Monitor Long-Running Sessions
KV cache grows with sequence length. Long conversations or multiple concurrent users will fill VRAM faster than expected due to the pre-allocated 131K token buffer.
Would I Recommend This?
TL;DR: Yes, with caveats. This is a very good model. I am satisfied with the quality despite the heavy quantization, and I can tolerate the tokens per second, although it is meaningfully slower than MiniMax M2.5 or Qwen3-Coder-Next (but this is expected).
The model successfully passed our testing, which included performance baselines, writing this blog post, and creating a meal plan and grocery list for the week. The quality is impressive given the extreme 1-bit quantization, suggesting that the knowledge encoded in 358B parameters can survive such heavy compression.
However, there are trade-offs to consider:
- Speed: Decode speed declines significantly with longer contexts (from 30.81 TPS at 4K to 9.74 TPS at 128K). Note that MiniMax M2.5 UD_IQ2_M is significantly faster and seems equally capable, so I'd stick with the lighter-weight model for productivity reasons.
- Memory: Requires 6 GPUs with ~108GB model weights, leaving limited VRAM for KV cache
- Context: Limited to 128K context due to OOM at 180K (model theoretical max: 202,752 tokens)
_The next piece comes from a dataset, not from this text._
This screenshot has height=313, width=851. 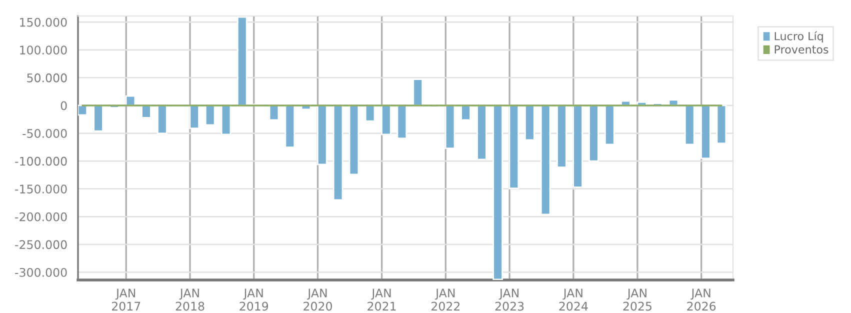 What do you see at coordinates (44, 50) in the screenshot?
I see `y-tick-label: 100.000` at bounding box center [44, 50].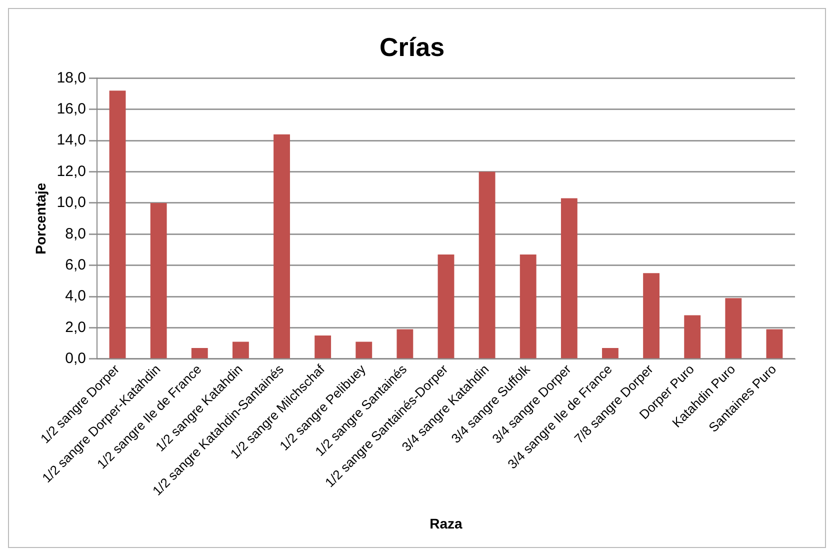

- Power: Power consumption (~820-864W across 6 GPUs) is comparable to MiniMax and not an issue - we know what we're in for running 6 gas-guzzling GPUs
For production use, I'd still recommend GLM-4.7-Flash (Q5_K_M) as the safer choice due to its faster decode speed and lower resource requirements. But for research, experimentation, or when you need the absolute maximum model capacity that can fit in your hardware, this GLM-4.7 (IQ1_M) configuration is a viable option that delivers surprisingly good quality.